This repository contains all code needed to derive the Technical Validation of our paper:
Bertram, C. A., Aubreville, M., Marzahl, C., Maier, A., & Klopfleisch, R. (2019). A large-scale dataset for mitotic figure assessment on whole slide images of canine cutaneous mast cell tumor. Scientific Data, 6(274), 1--9.
The paper is open access and can be found here.
A short video about it can be found on youtube.
It contains two main parts:
This folder contains the evaluation for all variants, i.e. the manually labelled (MEL), the hard-example-augmented manually labelled (HEAEL) and the object-detection augmented manually expert labelled (ODAEL) variant.
Main results of the data set variants based on a one- and two-stage-detector can be found in Evaluation.ipynb.
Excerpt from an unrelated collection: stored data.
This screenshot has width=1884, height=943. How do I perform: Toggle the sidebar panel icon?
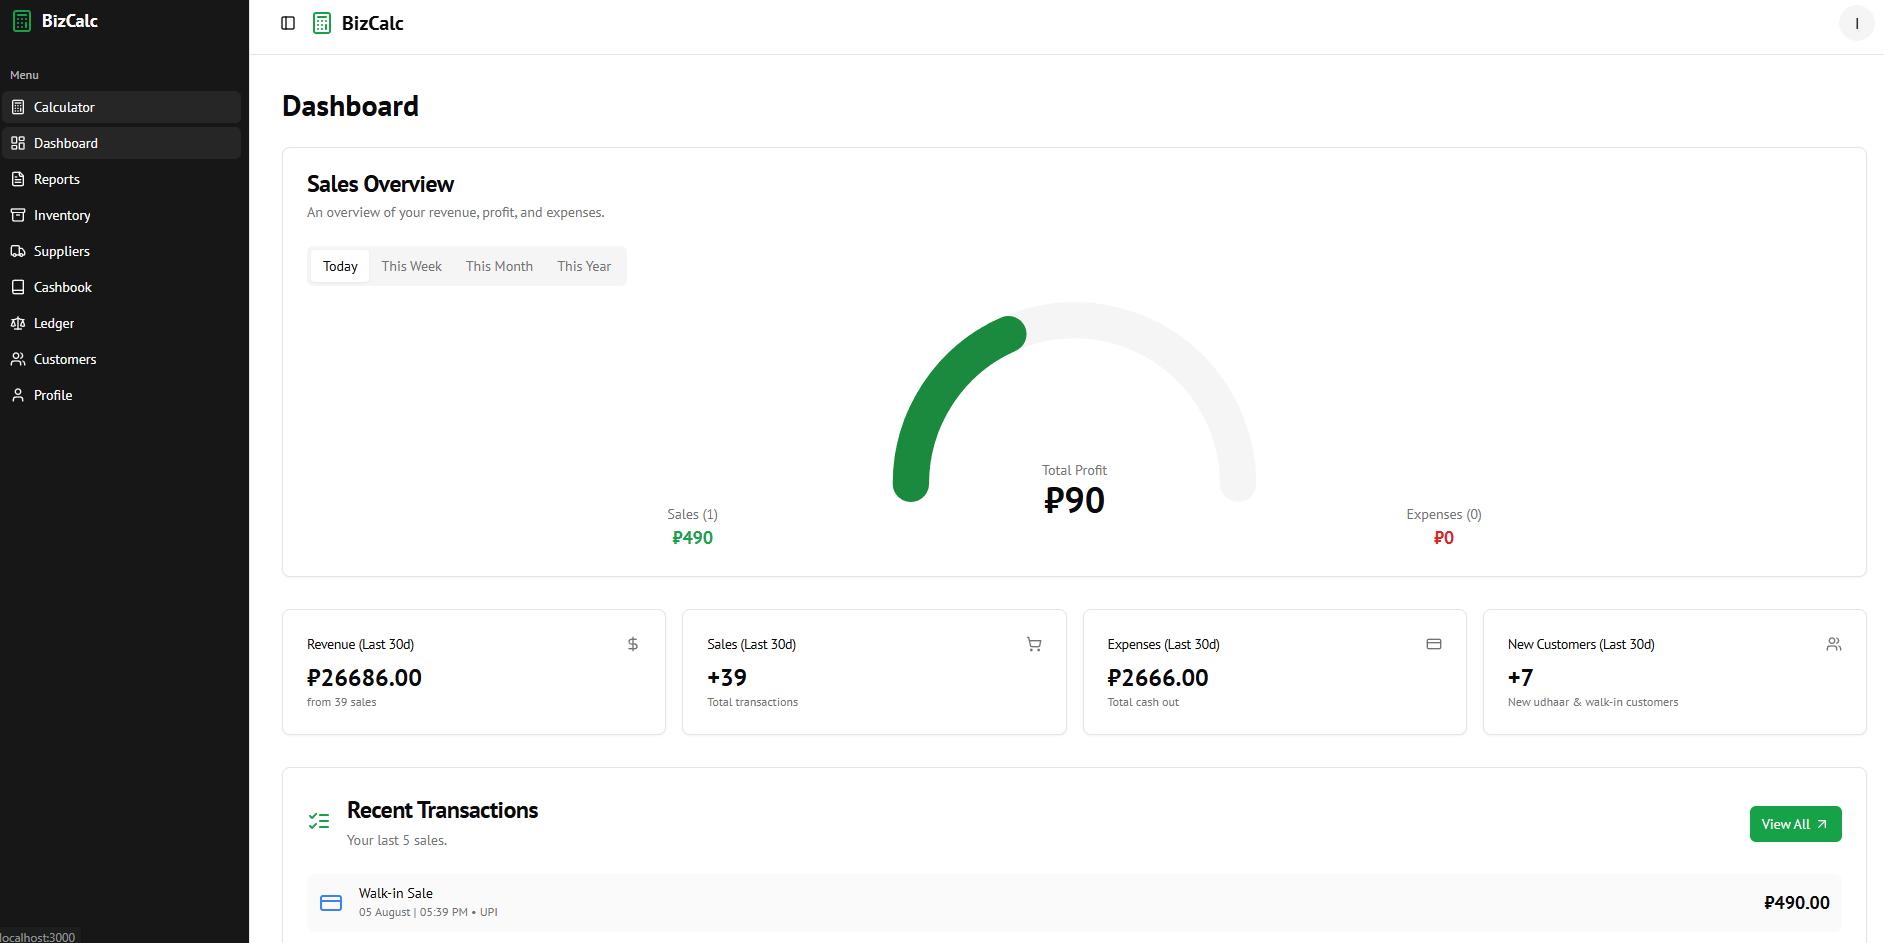point(288,23)

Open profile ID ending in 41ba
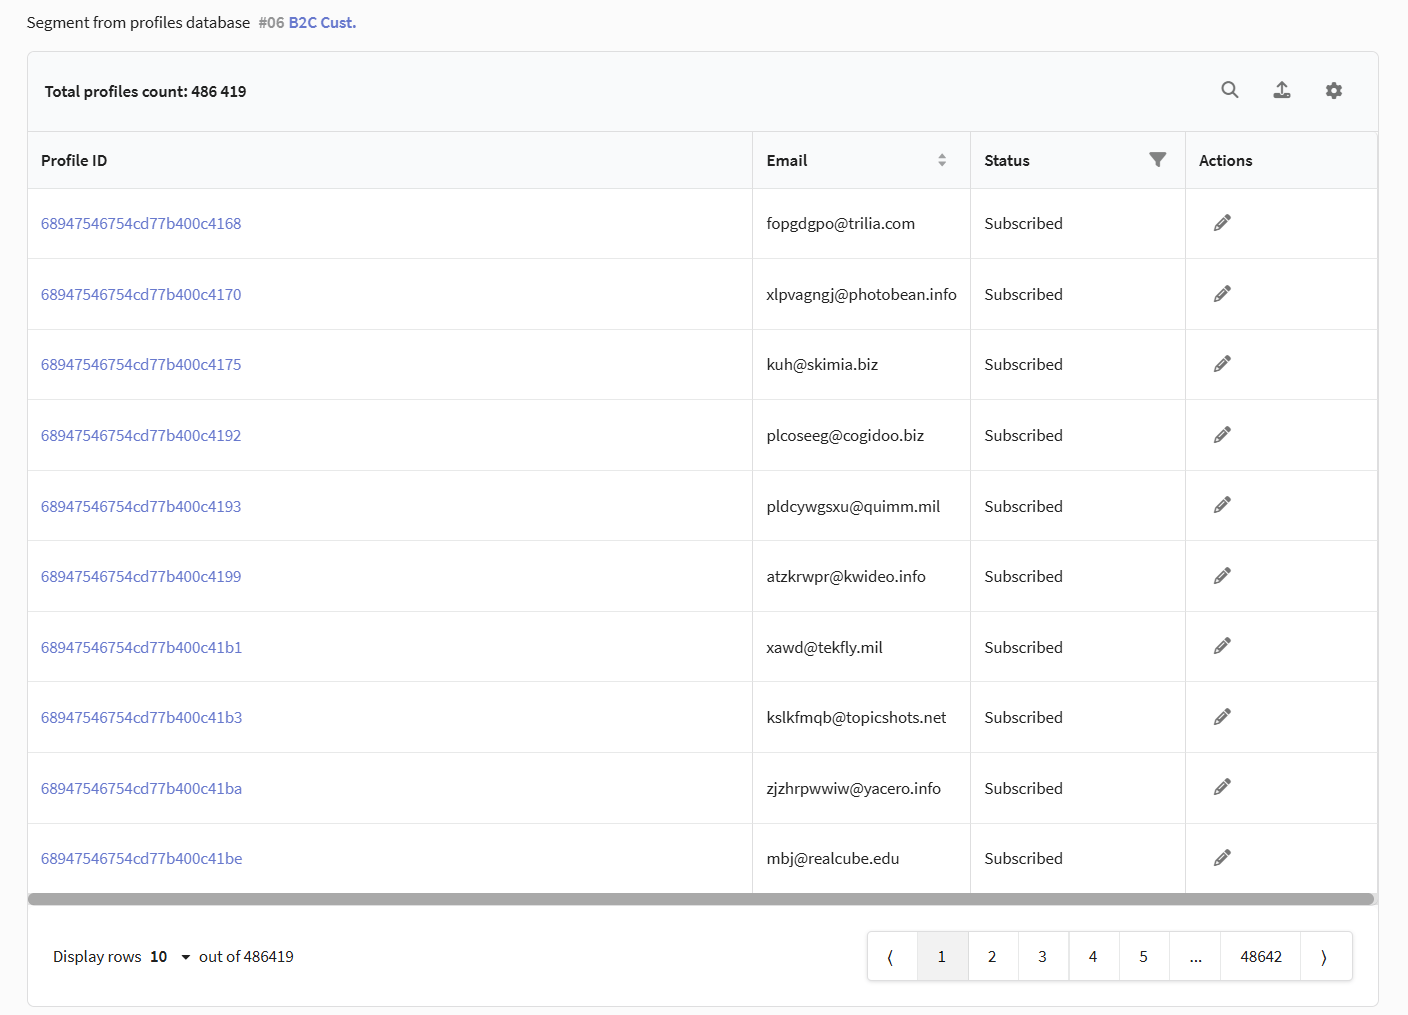(141, 789)
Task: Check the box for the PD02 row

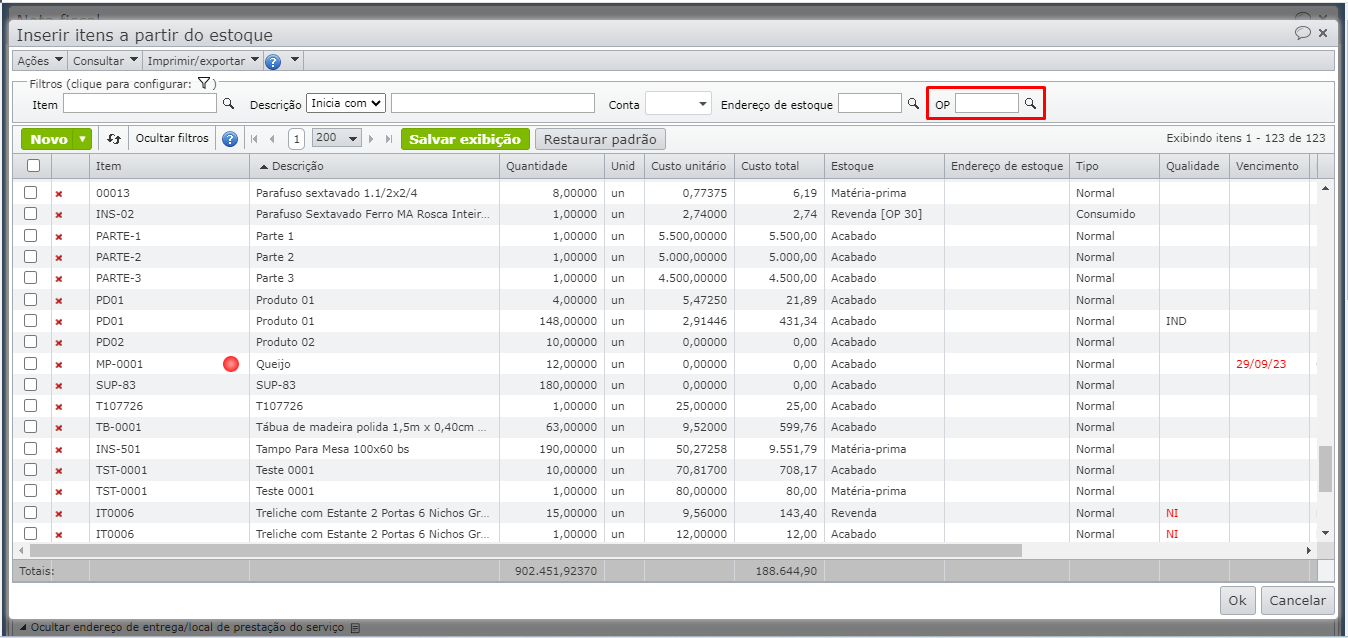Action: click(x=31, y=342)
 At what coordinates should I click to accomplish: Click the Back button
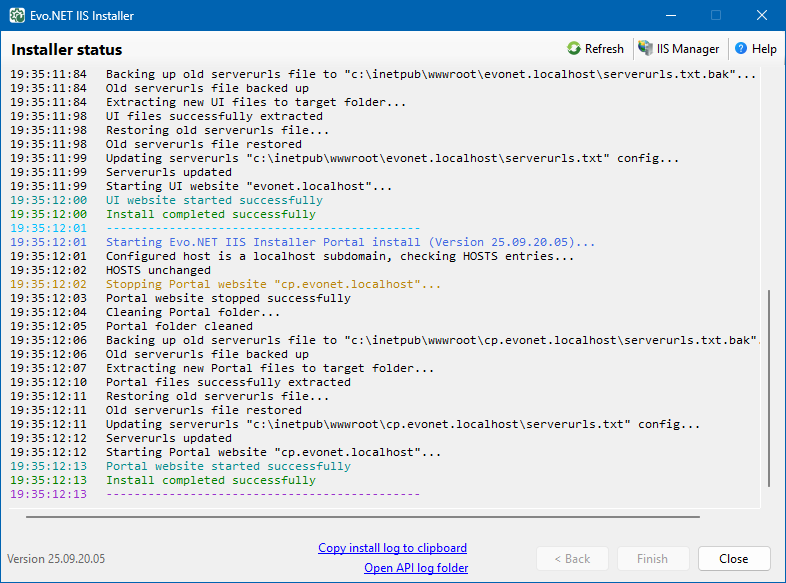[x=571, y=559]
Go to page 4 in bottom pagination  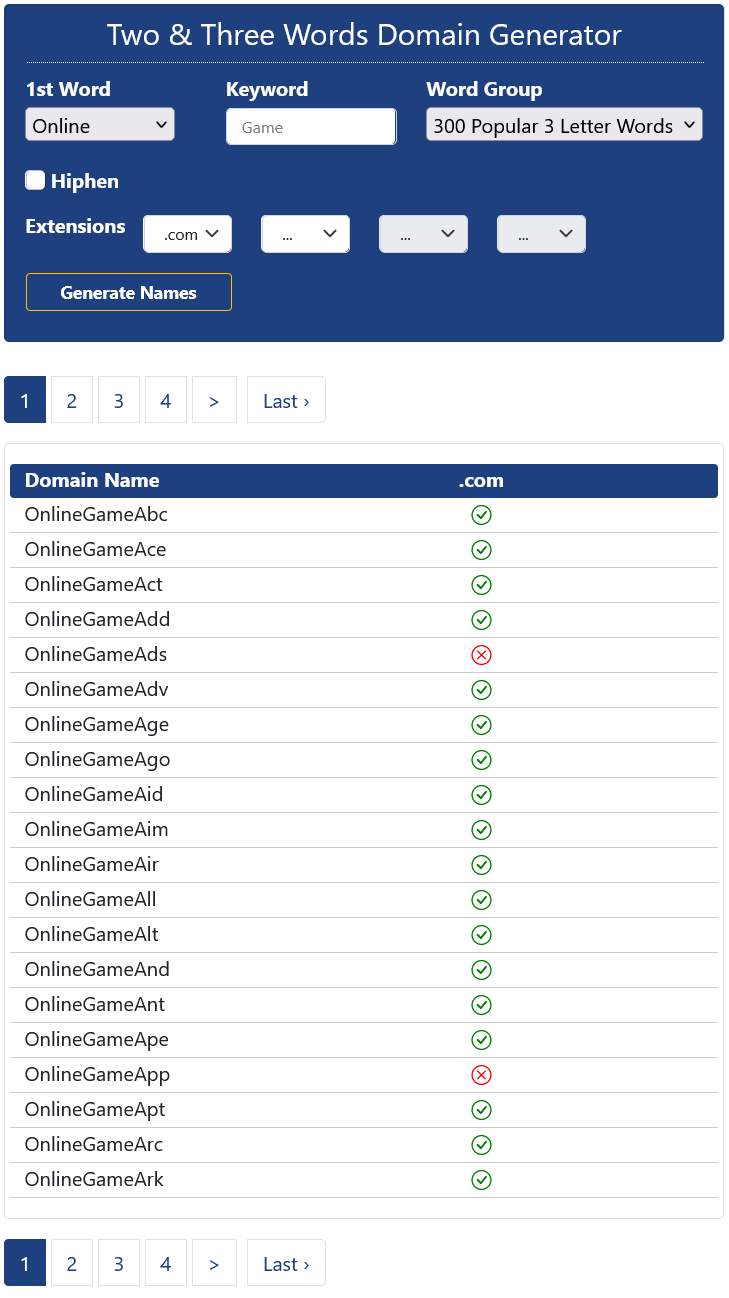(x=166, y=1263)
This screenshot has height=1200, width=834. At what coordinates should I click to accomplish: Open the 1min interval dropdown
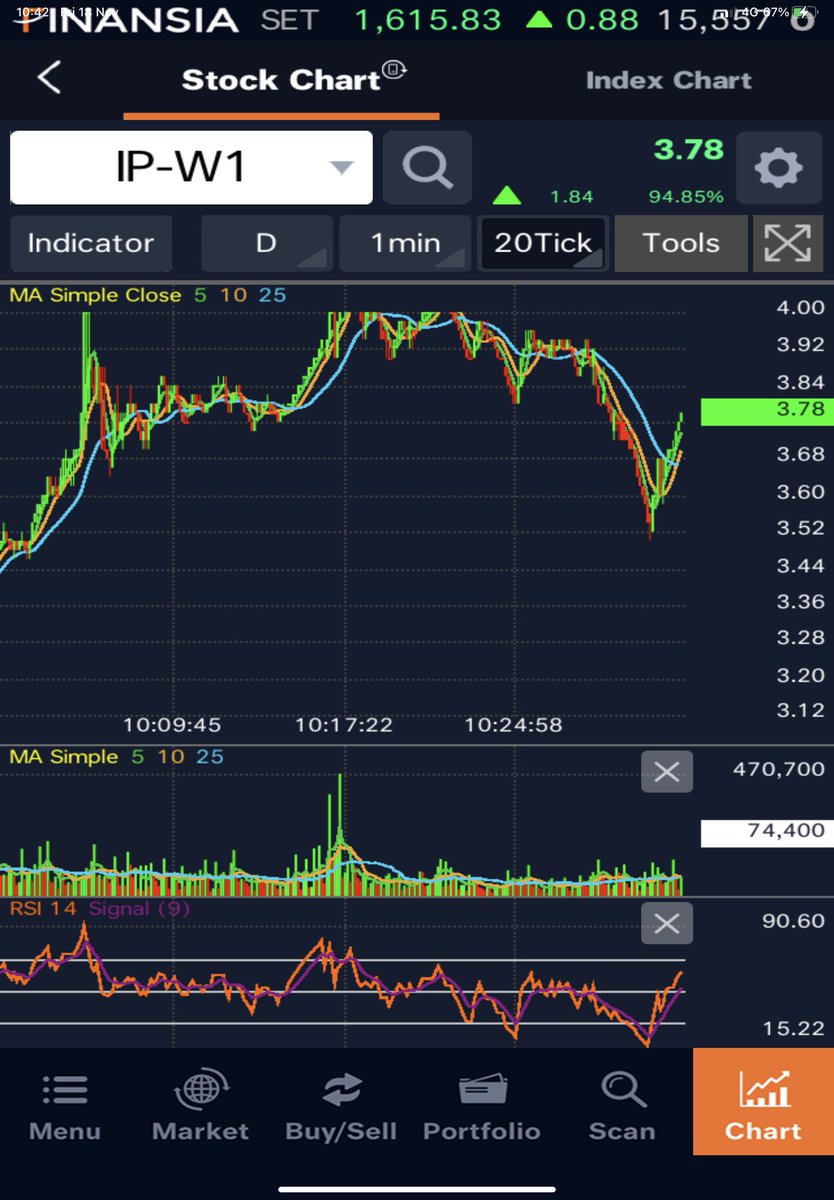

One main question behind our research was: How big does a data set need to be? In order to find out, we reduced the set both in quantity of WSIs and area. All previous data sets typically had an annotated area of around 10 High Power Fields (approx 2 square millimeters) per tumor. We assumed that this would not be enough to account for all data variance, and were able to show this for our data set.
Main results of the ablation study were calculated in the ipython notebook: AblationStudy_Evaluation.ipynb
Besides https://github.com/fastai/ you can use the following notebook to set up the dataset for you: Setup.ipynb. The download of the WSI from figshare will take a while. Once everything has been downloaded, you can either use the data loaders provided in this repository, or, if you want to get a visual impression of the dataset, use our annotation tool SlideRunner. The SlideRunner package (which can be acquired using pip) is also a pre-requisite to run the code.
The training process can be seen in the notebooks for the respective dataset variants:
Note: The results (as submitted) were done with a previous version of the notebook, which was afterwards simplified and cleaned up. However, besides the random factor in sampling, there should be no difference between the networks generated with these notebooks and the ones used for the manuscript.